Oleh karena itu, Primanda, dalam tulisan yang dikemukakan sebelumnya, tidak memiliki dasar apapun selain prasangka Darwinis dalam menyanggah pendapat kami yang menyatakan bahwa Austalopithecus adalah genus kera tersendiri yang tidak ada hubungannya dengan manusia, yang pada akhirnya menjadi punah.

PERBINCANGAN MENGENAI BENTUK SEMAK DAN KONTRADIKSI PRIMANDA

Primanda mendasarkan pandangan-pandangannya pada bukti-bukti rekaan, dan ia mengemukakan sanggahan rancu terhadap kami. Salah satu sanggahannya adalah bahwa pendapat Bernard Wood tentang evolusi manusia terlihat lebih menyerupai bentuk semak ketimbang sebuah tangga. Primanda menulis:

Harun Yahya tidak mampu menjelaskan dua hal:

1. Sebagaimana diperlihatkan sebelumnya, Sahelanthropus tidak memperlihatkan ciri-ciri lebih menyerupai manusia dibandingkan Australopithecines;

2. ‘Skema evolusionis’, ‘tangga dari kera ke manusia’ adalah argumentasi yang dibuat-buat.

Pandangan ilmiah yang paling banyak diterima kini beralih ke suatu pandangan yang lain. Harun Yahya mengutip Bernard Wood yang mengatakan bahwa ‘...sejarah evolusi manusia berbentuk tangga di tahun 1960-an...tapi sekarang terlihat menerupai bentuk semak. Pada kenyataannya, perubahan pandangan tentang evolusi ini disebabkan karena catatan fosil manusia yang terus-menerus bertambah banyak, dengan sejumlah penemuan baru dan tak terduga yang terjadi setiap beberapa tahun.

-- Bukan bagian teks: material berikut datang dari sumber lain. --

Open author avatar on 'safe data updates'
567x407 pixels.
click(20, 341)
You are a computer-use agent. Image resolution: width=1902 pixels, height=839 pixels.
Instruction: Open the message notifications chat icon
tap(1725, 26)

Lalu kenapa? Di tengah-tengah sanggahannya terhadap kami, Primanda mengulang persis fakta-fakta yang telah kami sebutkan. Benar, sejarah evolusi tidak lagi terlihat menyerupai sebuah “pohon” akan tetapi lebih mirip “semak,” dan ini dikarenakan bukti-bukti yang berhasil digali tidak pas dengan silsilah kehidupan Darwinis yang telah berusia 150 tahun maupun pengurutan evolusi manapun. Primanda dan pihak lain masih saja berusaha mengotak-atik “hipotesis evolusi” dari semak ini, tapi pada akhirnya kita mendapatkan kebenaran yang nyata ini: Fosil-fosil tersebut tidak mendukung Darwinisme. Kalangan evolusionis berkeyakinan bahwa semakin banyak fosil yang mereka temukan, maka ini akan semakin memperkuat teori evolusi, namun nyatanya yang terjadi malah sebaliknya. Niles Eldredge dari Harvard University, salah seorang paleontolog terkemuka asal Amerika Serikat, dan Ian Tattersall dari American Museum of Natural History pernah menulis:

Adalah mitos bahwa sejarah evolusi makhluk hidup pada dasarnya adalah masalah tentang penemuan (fosil). Jika ini benar, seseorang akan dengan yakin memperkirakan bahwa dengan semakin banyaknya fosil hominid yang ditemukan, maka sejarah evolusi manusia akan semakin jelas. Tetapi, andaipun ada, yang terjadi malah sebaliknya. 5

Satu hal penting di sini perlu mendapat perhatian khusus: penggantian bentuk “pohon” dengan bentuk “semak” bukanlah didasarkan pada bukti, akan tetapi lebih dikarenakan ketiadaan bukti. Ya begitulah, banyak fosil yang telah ditemukan, akan tetapi ini adalah bukti yang malah membantah teori evolusi. Satu-satunya jalan keluar dari permasalahan ini bagi para evolusionis adalah dengan memunculkan model “semak” untuk mengganti model “pohon” agar dapat menampilkan ketidakteraturan ini. Model semak ini tidak lain hanyalah alasan yang sengaja dimunculkan untuk mengalihkan perhatian dari kumpulan bukti fosil yang justru menyanggah Darwinisme.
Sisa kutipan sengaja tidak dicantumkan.